INPUT FOR THIS TASK:

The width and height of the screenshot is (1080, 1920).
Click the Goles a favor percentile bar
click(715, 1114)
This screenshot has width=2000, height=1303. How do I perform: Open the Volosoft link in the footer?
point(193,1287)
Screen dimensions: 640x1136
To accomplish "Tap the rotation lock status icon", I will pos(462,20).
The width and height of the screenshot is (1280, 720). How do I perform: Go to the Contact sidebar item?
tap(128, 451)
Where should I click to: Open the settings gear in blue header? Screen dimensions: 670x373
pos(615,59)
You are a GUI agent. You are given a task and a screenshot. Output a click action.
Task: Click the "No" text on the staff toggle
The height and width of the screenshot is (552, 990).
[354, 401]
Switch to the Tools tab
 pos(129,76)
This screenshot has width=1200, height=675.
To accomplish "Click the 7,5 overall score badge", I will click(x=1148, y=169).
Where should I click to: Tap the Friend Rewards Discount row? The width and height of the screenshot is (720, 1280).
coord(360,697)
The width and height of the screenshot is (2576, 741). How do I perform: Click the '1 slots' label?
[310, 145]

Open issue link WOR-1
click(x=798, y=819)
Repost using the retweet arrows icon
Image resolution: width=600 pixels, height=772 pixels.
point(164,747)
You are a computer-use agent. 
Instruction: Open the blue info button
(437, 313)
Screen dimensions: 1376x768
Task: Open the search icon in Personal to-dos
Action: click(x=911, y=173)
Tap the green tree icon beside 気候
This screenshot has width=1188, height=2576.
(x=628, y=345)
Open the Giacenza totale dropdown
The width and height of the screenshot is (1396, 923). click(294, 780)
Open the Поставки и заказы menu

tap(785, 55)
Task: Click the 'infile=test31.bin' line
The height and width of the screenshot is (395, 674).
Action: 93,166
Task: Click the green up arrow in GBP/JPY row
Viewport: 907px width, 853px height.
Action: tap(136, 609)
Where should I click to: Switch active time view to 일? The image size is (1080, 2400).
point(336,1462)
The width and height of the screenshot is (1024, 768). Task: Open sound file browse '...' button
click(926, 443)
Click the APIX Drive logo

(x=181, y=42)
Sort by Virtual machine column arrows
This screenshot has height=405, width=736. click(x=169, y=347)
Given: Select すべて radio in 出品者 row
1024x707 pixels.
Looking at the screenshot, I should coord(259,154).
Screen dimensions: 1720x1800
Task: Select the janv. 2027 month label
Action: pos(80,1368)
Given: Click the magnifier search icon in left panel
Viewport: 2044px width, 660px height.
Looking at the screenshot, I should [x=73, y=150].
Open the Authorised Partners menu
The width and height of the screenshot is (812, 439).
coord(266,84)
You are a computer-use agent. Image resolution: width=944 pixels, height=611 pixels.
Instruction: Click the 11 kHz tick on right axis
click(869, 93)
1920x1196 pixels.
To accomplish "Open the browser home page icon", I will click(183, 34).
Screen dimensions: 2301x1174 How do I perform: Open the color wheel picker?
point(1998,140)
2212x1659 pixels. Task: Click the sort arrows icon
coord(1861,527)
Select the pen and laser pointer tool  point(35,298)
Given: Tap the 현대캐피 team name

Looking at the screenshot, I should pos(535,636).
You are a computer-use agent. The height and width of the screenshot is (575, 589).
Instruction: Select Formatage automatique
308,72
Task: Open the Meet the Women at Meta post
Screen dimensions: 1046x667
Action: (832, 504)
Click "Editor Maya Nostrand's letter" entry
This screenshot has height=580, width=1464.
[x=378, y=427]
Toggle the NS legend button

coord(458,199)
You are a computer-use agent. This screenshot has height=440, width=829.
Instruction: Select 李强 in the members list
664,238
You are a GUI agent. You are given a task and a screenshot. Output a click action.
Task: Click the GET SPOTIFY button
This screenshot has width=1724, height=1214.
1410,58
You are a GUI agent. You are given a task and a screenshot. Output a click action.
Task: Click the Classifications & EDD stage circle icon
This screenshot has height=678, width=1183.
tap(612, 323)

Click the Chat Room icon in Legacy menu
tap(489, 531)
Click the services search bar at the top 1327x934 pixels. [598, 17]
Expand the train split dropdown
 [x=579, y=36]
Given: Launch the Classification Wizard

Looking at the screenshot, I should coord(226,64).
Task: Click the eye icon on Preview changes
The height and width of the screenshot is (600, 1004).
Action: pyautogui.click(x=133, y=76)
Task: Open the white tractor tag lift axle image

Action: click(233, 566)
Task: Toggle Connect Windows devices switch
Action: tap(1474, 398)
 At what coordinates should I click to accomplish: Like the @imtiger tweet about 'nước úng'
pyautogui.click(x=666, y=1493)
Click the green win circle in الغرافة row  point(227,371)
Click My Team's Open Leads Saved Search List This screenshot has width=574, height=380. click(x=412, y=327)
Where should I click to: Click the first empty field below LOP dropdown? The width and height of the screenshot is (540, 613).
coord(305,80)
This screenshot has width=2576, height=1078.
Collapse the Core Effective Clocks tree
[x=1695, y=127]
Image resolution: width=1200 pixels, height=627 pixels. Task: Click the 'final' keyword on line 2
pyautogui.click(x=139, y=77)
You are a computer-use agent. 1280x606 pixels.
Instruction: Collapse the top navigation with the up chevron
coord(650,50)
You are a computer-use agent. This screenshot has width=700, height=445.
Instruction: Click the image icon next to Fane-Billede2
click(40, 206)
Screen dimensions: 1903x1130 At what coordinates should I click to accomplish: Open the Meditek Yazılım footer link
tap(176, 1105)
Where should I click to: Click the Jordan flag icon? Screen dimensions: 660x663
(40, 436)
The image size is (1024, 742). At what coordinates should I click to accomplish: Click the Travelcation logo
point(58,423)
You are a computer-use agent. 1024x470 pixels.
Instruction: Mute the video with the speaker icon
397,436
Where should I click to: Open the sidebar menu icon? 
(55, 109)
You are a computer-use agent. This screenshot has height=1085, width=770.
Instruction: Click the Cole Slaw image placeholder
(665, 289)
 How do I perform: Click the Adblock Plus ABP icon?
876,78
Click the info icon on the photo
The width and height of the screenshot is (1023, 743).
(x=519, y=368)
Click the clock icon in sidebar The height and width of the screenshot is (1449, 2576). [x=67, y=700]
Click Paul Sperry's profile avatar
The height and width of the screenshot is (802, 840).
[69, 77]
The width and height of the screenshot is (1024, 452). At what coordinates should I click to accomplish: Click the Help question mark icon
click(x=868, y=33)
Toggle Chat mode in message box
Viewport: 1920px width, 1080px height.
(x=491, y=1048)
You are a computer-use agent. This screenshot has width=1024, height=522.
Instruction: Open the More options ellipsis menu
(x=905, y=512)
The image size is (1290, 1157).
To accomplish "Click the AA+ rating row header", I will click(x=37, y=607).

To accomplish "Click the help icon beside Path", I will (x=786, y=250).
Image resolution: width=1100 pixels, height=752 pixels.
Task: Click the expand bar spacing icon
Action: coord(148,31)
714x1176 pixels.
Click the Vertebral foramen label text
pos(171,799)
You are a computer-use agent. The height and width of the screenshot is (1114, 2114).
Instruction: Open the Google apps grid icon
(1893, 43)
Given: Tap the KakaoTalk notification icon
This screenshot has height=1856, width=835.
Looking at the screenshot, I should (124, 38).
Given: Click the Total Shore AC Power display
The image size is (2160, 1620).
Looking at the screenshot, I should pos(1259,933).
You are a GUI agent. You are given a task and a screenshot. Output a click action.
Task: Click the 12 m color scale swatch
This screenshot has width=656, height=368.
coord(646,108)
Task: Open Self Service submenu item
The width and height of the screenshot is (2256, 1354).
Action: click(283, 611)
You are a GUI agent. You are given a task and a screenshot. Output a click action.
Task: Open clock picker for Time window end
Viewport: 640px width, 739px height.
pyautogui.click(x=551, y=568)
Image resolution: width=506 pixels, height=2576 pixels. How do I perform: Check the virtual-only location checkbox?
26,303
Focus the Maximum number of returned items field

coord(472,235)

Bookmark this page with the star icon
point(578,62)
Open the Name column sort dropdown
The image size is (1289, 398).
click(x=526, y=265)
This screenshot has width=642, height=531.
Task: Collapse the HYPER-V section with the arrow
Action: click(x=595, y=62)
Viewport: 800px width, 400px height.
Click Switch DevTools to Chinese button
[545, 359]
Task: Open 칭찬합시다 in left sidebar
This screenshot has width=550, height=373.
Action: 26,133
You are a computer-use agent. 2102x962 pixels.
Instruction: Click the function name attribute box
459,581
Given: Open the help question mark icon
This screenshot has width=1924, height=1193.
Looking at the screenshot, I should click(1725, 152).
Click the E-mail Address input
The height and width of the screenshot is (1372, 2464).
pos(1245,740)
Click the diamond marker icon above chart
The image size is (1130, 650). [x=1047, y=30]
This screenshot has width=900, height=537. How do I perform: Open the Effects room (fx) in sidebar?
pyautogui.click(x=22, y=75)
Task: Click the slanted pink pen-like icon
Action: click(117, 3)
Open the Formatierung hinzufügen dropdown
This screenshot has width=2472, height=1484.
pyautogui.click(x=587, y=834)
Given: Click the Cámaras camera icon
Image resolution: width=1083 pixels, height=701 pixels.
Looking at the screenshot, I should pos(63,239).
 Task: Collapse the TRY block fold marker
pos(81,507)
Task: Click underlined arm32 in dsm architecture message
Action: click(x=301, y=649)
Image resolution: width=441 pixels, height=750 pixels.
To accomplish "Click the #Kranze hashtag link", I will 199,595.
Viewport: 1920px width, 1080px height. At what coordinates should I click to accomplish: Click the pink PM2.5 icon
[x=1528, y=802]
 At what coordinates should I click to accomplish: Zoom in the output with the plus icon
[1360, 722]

YOUR TASK: Rewrite the rows from the line with "is (575, 589)." to the line with "Action: (832, 504)", requests included, and move each answer coordinate by adding 124 to it.

FULL OUTPUT:
You are a computer-use agent. The height and width of the screenshot is (575, 589).
Instruction: Select Formatage automatique
432,196
Task: Open the Meet the Women at Meta post
Screen dimensions: 1046x667
Action: (956, 628)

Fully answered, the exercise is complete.